La batalla por la hegemonía mundial entre las dos principales potencias económicas ha dado paso a un conflicto de gran escala: la guerra comercial entre Estados Unidos y China. Aunque comenzó bajo la presidencia de Donald Trump, el actual gobierno de Joe Biden ha intensificado esta disputa, llevando la tensión a niveles nunca vistos .
En términos simples, una guerra comercial es cuando dos países imponen barreras económicas entre sí, como aranceles, para proteger sus industrias nacionales o para perjudicar a la economía del rival. Estos aranceles pueden parecer una herramienta útil para generar ingresos o proteger sectores emergentes, pero, por otro lado, generan un aumento en los precios de los productos importados, afectando directamente a los consumidores. Además, puede provocar represalias que agravan la situación, dañando las economías de ambos lados.
La guerra comercial entre EE.UU. y China se intensificó en 2018 cuando el presidente Donald Trump, al darse cuenta del creciente déficit comercial de EE.UU. con China, decidió imponer aranceles a productos chinos. Trump justificó esta medida argumentando que China estaba manipulando su moneda, robando propiedad intelectual de empresas estadounidenses y ofreciendo productos a precios artificialmente bajos gracias a una menor regulación ambiental y laboral.
China no tardó en responder con aranceles sobre productos estadounidenses, lo que desató una serie de represalias que afectaron a sectores clave como la tecnología y la agricultura. Los mercados globales temblaron ante la incertidumbre y la globalización comenzó a mostrar sus vulnerabilidades.
Con la llegada de Joe Biden a la Casa Blanca, muchos esperaban que la guerra comercial llegara a su fin. Sin embargo, lejos de calmar las aguas, Biden optó por aumentar los aranceles en algunos productos chinos, dando inicio a una nueva etapa en la confrontación. Esta segunda guerra comercial no solo se basa en una competencia económica, sino también en una lucha por la supremacía tecnológica y geopolítica.
Biden, preocupado por la creciente influencia de China en sectores como la tecnología avanzada, la energía renovable y la fabricación de semiconductores, ha iniciado políticas que limitan el acceso de China a tecnologías clave, especialmente en el ámbito de los microchips.
En medio de este conflicto, China ha puesto en marcha un ambicioso plan para convertirse en la economía más fuerte del mundo, apostando por la transición energética.
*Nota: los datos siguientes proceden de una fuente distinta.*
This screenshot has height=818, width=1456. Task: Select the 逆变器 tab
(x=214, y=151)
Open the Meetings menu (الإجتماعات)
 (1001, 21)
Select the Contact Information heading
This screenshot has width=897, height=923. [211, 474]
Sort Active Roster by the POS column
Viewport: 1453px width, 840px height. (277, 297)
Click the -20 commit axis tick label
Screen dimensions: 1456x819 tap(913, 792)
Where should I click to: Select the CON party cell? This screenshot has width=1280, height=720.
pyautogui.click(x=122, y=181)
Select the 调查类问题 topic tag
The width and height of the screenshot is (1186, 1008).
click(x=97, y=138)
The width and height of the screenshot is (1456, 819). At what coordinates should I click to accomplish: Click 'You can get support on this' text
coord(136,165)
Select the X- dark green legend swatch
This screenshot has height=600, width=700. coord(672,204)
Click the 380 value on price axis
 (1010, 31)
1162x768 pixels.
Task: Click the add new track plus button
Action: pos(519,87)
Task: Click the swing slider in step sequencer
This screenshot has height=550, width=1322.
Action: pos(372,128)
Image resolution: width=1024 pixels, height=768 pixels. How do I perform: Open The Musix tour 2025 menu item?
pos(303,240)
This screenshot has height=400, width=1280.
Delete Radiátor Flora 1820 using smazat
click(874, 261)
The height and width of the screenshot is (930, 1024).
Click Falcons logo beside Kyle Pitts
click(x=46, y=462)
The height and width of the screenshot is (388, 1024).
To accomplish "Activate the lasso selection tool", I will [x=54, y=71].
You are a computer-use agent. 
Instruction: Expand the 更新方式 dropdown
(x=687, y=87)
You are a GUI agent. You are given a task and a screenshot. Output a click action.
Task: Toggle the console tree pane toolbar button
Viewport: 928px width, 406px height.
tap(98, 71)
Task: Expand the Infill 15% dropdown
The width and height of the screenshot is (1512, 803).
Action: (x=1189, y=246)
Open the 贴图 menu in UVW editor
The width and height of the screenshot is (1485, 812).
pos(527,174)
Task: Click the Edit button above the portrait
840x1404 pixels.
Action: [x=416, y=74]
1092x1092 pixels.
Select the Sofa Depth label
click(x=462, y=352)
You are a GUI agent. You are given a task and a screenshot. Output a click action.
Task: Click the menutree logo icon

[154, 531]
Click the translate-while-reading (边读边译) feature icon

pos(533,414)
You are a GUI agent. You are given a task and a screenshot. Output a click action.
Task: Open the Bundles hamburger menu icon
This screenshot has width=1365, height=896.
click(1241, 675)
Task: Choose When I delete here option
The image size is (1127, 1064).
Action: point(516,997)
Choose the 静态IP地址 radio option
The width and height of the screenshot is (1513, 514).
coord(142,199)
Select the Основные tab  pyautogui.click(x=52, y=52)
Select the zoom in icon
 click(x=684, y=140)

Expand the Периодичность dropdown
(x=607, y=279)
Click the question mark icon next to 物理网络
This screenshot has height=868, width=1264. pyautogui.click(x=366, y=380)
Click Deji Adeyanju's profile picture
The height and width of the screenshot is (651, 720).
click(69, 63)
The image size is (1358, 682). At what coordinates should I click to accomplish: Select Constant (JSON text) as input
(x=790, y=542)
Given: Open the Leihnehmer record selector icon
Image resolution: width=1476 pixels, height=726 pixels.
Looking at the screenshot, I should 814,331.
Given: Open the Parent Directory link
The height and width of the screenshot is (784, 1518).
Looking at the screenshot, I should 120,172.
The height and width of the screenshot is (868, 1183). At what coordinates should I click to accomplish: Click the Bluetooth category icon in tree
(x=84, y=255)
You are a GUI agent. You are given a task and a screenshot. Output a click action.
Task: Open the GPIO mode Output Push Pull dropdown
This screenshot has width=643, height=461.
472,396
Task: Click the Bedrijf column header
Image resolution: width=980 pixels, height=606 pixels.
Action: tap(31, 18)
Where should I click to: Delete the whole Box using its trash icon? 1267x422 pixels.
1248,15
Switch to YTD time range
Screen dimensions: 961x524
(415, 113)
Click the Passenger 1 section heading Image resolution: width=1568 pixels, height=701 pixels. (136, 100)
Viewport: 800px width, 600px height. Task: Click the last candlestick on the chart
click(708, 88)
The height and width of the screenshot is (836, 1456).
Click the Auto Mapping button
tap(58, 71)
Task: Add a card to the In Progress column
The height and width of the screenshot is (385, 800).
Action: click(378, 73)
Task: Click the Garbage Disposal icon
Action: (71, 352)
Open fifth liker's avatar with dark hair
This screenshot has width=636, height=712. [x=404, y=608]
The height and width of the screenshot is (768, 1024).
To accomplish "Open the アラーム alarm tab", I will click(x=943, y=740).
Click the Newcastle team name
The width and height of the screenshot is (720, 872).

El país ha invertido fuertemente en energías renovables, como la producción de paneles solares y baterías de coches eléctricos, lo que ha colocado a empresas chinas en una posición dominante en estos sectores.
Sin embargo, las políticas de Biden también apuntan a frenar este crecimiento, imponiendo aranceles a productos chinos como los vehículos eléctricos y paneles solares. Esto ha generado un panorama donde las empresas occidentales, como Tesla, First Solar y Canadian Solar, pueden salir beneficiadas al tener fábricas en EE.UU. y Europa, lo que las coloca en una posición ventajosa frente a sus competidores chinos.
A pesar de las tensiones y los daños a corto plazo en ambos lados, el panorama no es tan claro. Estados Unidos ha logrado frenar el déficit comercial con China y ha iniciado un proceso de reindustrialización para recuperar sectores clave de su economía. Sin embargo, China continúa siendo una pieza clave en el comercio global y su capacidad para adaptarse rápidamente a las nuevas circunstancias ha puesto a prueba las estrategias de Washington.
En cuanto a las empresas, sectores como la energía renovable, la tecnología y la automoción son los grandes beneficiados de esta guerra comercial. Mientras tanto, los consumidores deberán adaptarse a los cambios en los precios y la oferta de productos, y la economía global tendrá que lidiar con las secuelas de esta lucha por la supremacía económica.